PROCESSUS ELECTORAL : LES FORTES RECOMMANDATIONS DE LA SOCIETE CIVILE

22 - Août - 2019

Le Collectif des organisations de la Société civile pour les élections (COSCE), à travers l’ONG 3D, a présenté hier son recueil de contribution sur le parrainage électoral, le financement des partis politiques, la gestion électorale, le mode d’élection des maires et le bulletin unique. Les grands acteurs de cette initiative : Moundiaye Cissé, directeur exécutif de l’ONG 3D, Pr Mouhamadou Ngouda Mboup de l’Ucad, l’expert électoral Ndiaga Sylla et le coordonnateur de « Sunu élection» Valdiodio Ndiaye, ont fait chacun un exposé de 7mn et formulé des recommandations allant dans le sens de rendre le processus électoral national beaucoup plus transparent.
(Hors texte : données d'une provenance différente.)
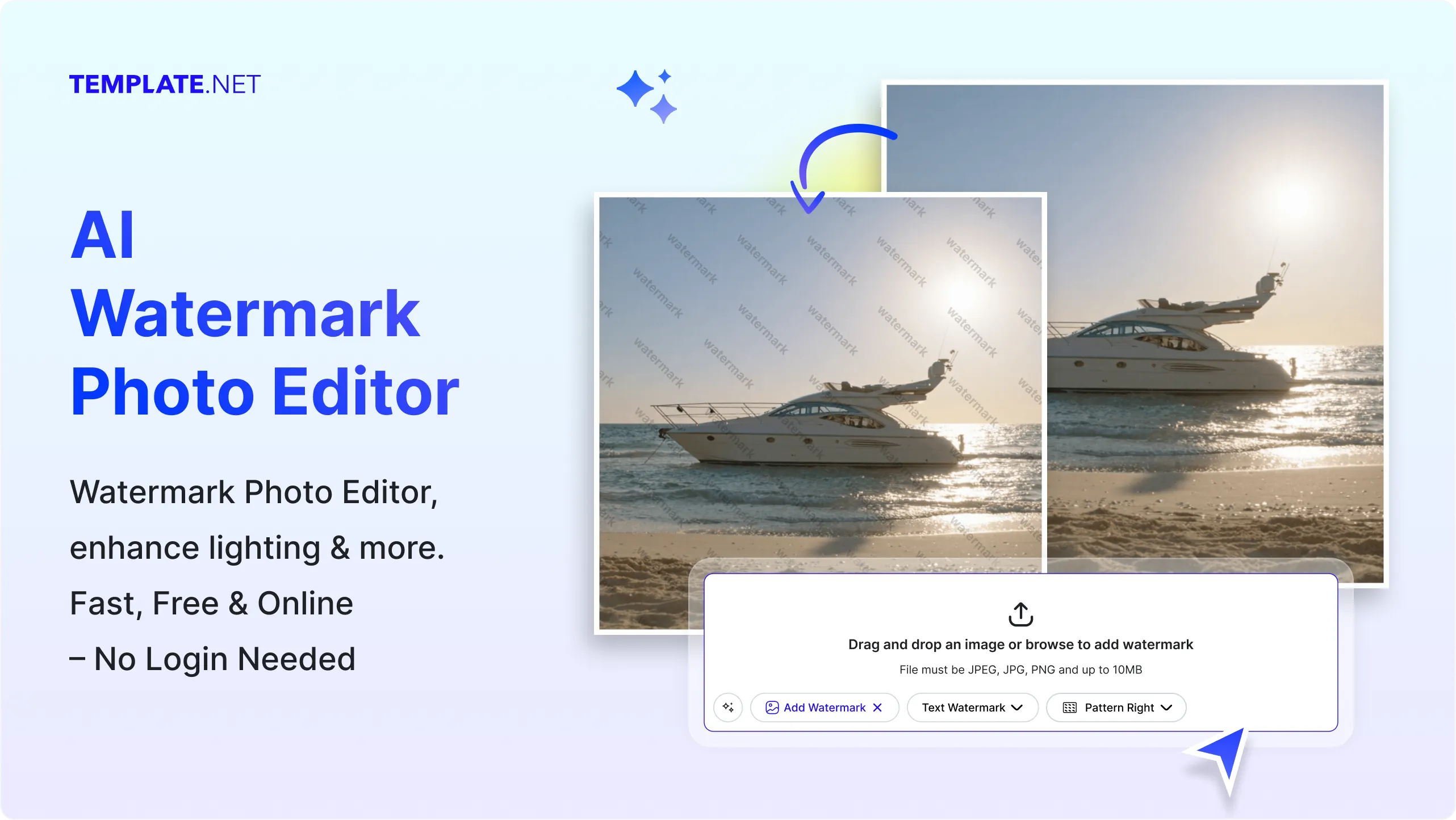Select the AI sparkles icon in the toolbar

tap(727, 707)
L’Etat, qui a dépensé plus de 6 milliards durant les législatives du juillet 2017, s’est vu recommander d’adopter le bulletin unique pour les prochaines élections afin de faire des économies.
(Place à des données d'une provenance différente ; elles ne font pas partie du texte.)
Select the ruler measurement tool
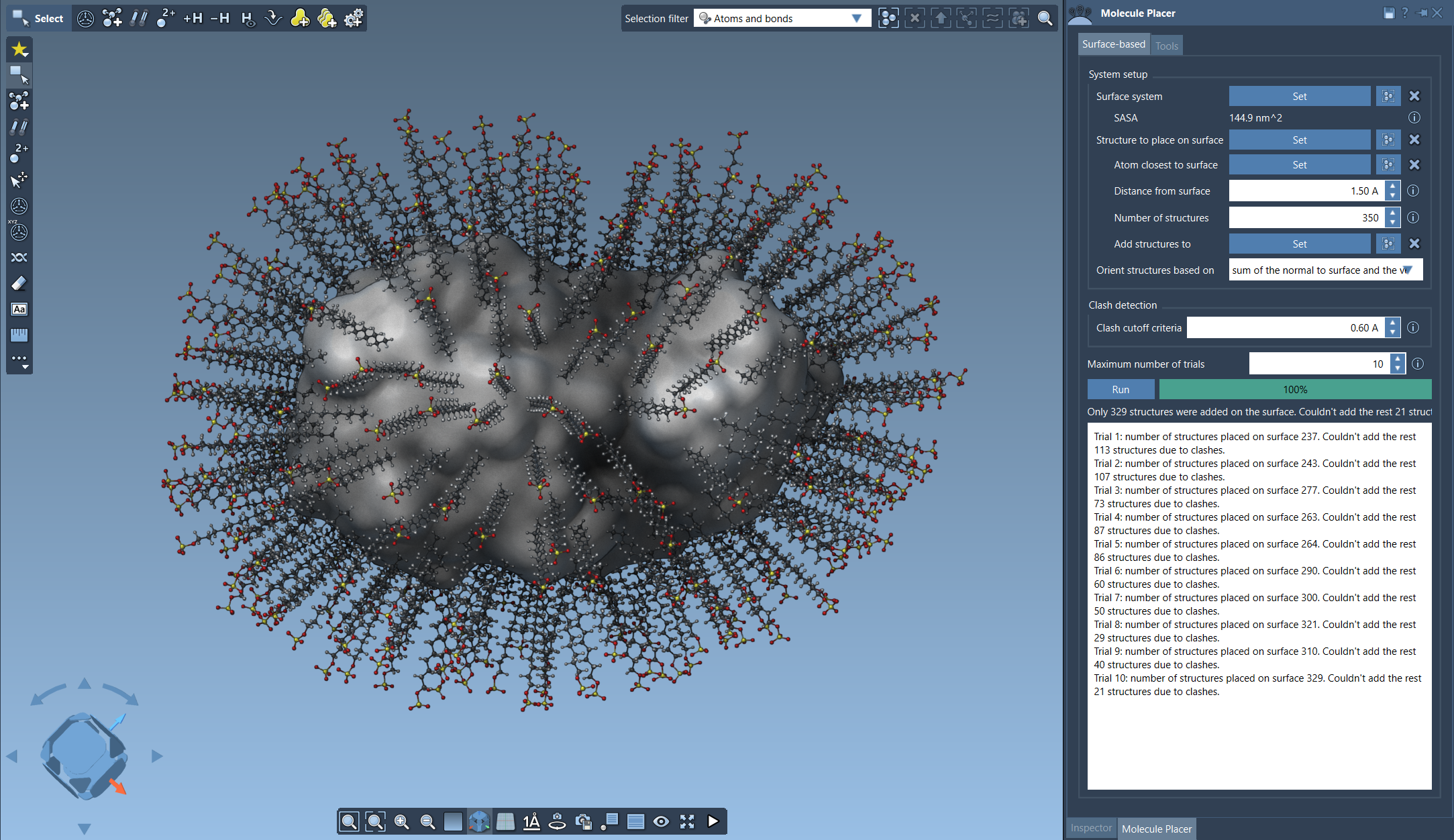Viewport: 1454px width, 840px height. point(19,335)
Le système de parrainage, le financement des partis politiques, la gestion électorale, le mode d’élection des maires et le bulletin unique : ces points ont fait l’objet d’un recueil de contribution que le COSCE a présenté hier au public. Selon Moundiaye Cissé, directeur exécutif de l’ONG 3D, Pr Mouhamadou Ngouda Mboup de l’Ucad, l’expert électoral Ndiaga Sylla et le coordonnateur de « Sunu élection», Valdiodio Ndiaye, ce recueil est une contribution pour toute compréhension utile des enjeux et défis du processus électoral ainsi que des responsabilités des acteurs politiques.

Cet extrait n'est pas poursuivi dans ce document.